> [Problems and tasks]:
a - Translate this sentence from the forum post about crossing tomato species into Spanish: "We can move a gene for nematode tolerance out of a wild species and into the domestic tomato."
b - Write the next few sentences of the forum post about crossing tomato species, picking up after its final sentence.

> [Excerpt provided]:

========================================================================

View Single Post
Old November 4, 2016   #11
Fusion_power
Tomatovillian™
 
Fusion_power's Avatar
 
Join Date: Feb 2006
Location: Alabama
Posts: 2,250
Default

Must be late in the fall, everyone is getting grouchy. Grouchy is not impressed and wants all to keep hands off!

I'm going to give a bit better explanation. Think of a species as a set of programs that work together. Over a lot of time, those programs have been more or less optimized to continue producing the life form they code for. Cross that species with another life form, even if it is closely related, and a lot of those optimizations are going to be disabled. But that isn't the end of the story.

Sometimes one species has a program (gene) that another lacks. What if we could lift that gene out and insert it into the other species. Cross breeding can do this. We can move a gene for nematode tolerance out of a wild species and into the domestic tomato. Now we have almost all of our original tomato programs (genes) complete, but we added a new gene that codes for disease tolerance.

========================================================================

> [Saved data entries]:
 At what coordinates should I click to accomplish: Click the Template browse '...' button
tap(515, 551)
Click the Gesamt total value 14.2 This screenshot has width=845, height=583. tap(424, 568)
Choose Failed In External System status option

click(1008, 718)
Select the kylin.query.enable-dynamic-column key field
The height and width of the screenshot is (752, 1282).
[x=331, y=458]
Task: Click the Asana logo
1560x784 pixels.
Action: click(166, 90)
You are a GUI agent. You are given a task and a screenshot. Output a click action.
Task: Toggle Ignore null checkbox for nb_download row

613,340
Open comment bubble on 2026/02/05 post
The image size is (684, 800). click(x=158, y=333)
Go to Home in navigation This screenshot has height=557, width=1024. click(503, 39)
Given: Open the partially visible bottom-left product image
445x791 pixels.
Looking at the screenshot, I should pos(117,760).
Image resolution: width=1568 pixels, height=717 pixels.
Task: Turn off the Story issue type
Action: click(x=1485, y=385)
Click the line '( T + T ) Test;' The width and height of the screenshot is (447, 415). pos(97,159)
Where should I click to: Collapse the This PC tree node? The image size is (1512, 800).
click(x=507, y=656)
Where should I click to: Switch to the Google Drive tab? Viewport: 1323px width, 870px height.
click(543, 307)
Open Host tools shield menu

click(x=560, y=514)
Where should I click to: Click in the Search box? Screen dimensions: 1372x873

========================================================================

> [Answers for this exercise]:
a - Podemos trasladar un gen de tolerancia a los nematodos de una especie silvestre al tomate doméstico.

b -
So to partially answer your question, increasing diversity for the sake of increasing diversity usually just breaks a lot of genetic programs. Targeted gene transfer from one species to another can add new capabilities and enhance another species.

Tomatoes - meaning the domesticated species - have very little genetic diversity. Crossing them with a wild species has the potential to improve production, disease tolerance, regional adaptation, and many other traits.